On Board(hers) is not a dance company, although the collective will present its second open rehearsal on Thursday, March 28, in CCAD’s Beeler Gallery. And On Board(hers) is not a support group, although the assembled women do provide friendship and encouragement to one another, despite their varied background and immigration stories.

“Our languages are diverse and our bodies are also diverse. We have ages from teenager to senior. [There is] a pregnant woman. ... So we are also diverse in the bodies that are sharing the space. That adds another layer of dialogue and conversation and makes it powerful because of that representation,” said Bita Bell, a Master of Fine Arts dance student at Ohio State.

A native of Iran, Bell was unable to return to her home country after studying at an international high school in Hong Kong. She came to the U.S. first as a student at Earlham College and now at OSU. It has become increasingly difficult for her to obtain travel visas to see her family, and they can’t visit her here because of the travel ban implemented by the Trump administration.

“We are less about dance technique and more about expression and being creative,” Bell said, downplaying the need for the kind of training she has had among other members of the group. “We reflect on a history, or story, and from that derive movements on our own. Sure, if you have more dance experience, maybe you’re quicker, or have some vocabulary, but this is more about what happens when our stories are put together.”

“There is a quote from Martha Graham that says, ‘Dance is the hidden language of the soul.’ I feel like that is the language we use to connect to each other, the language of movement,” Haryjot Singh said.

Singh came to the States when she was 6, her family given visas because her grandparents were U.S. citizens. Health issues experienced by her grandparents and her father resulted in them overstaying their original visas, and Singh is now covered under Deferred Action for Childhood Arrivals (DACA). Her experience in dance is less formal, having learned a variety of Latin dance styles from a friend with whom she grew up.

“We’ve had some women come and go since the fall, but the dynamic of the group hasn’t changed,” Singh said.

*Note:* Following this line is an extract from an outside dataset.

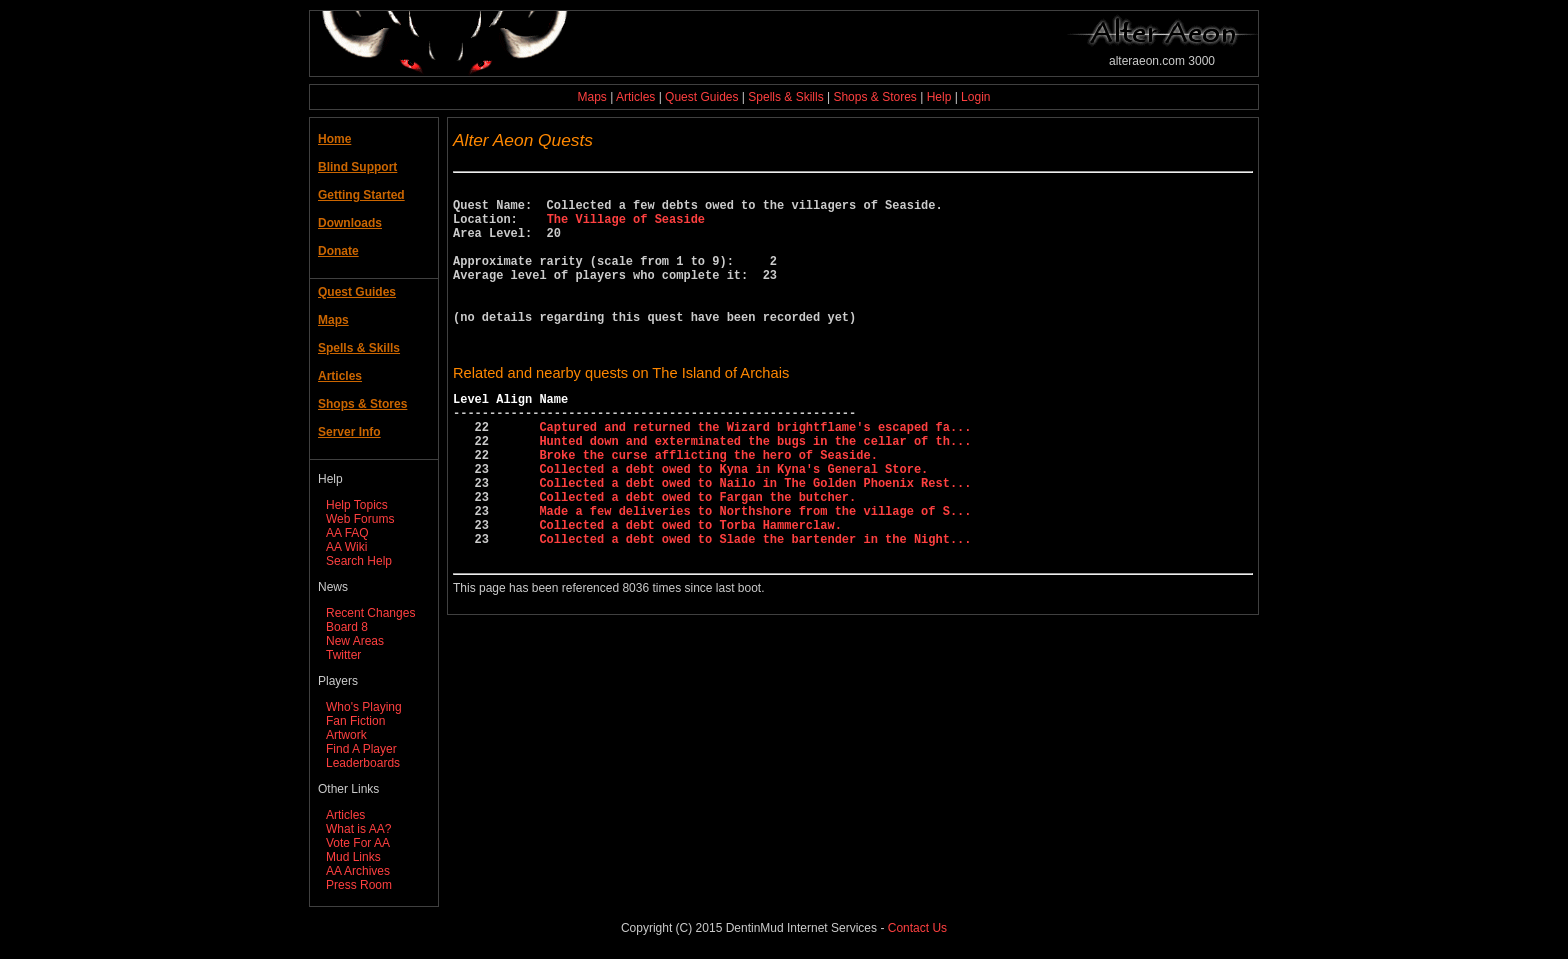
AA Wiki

“It’s a safe space and we are ready to go whenever we are together. Even though not all of us have dance training, we are ready to go wherever that emotion wants us to go, honestly, whatever that body feels at that moment,” said Yildiz Guventurk, a native of Turkey.

Guventurk is here on a student visa, the clearest way she could find to continue dance work she began here as a tourist. 

“Right now, all of us happen to have one legal status or another. But there is so much terminology. What we all feel, no matter where we came from or how, is that, as an immigrant, you are torn in two. You have to reconcile those parts,” Toth said. “We work on the memory of the body, because the body remembers a lot of things. A lot of trying to heal addresses what the brain remembers, but not what the body remembers.”

The March 28 open rehearsal will feature the group’s members moving around and with an actual wall, so perhaps this universal, nonverbal language will have a bit of obvious metaphor.

“There is this narrative about a wall, and I wanted to see what happened if we had one and engaged it, played with it, and could maybe see the burdens it created and try to negotiate this relationship,” Toth said. “Maybe movement is a way to reconcile this being on two sides of the border. So with this project, we are learning stories and using bodies so we can reclaim our voices.”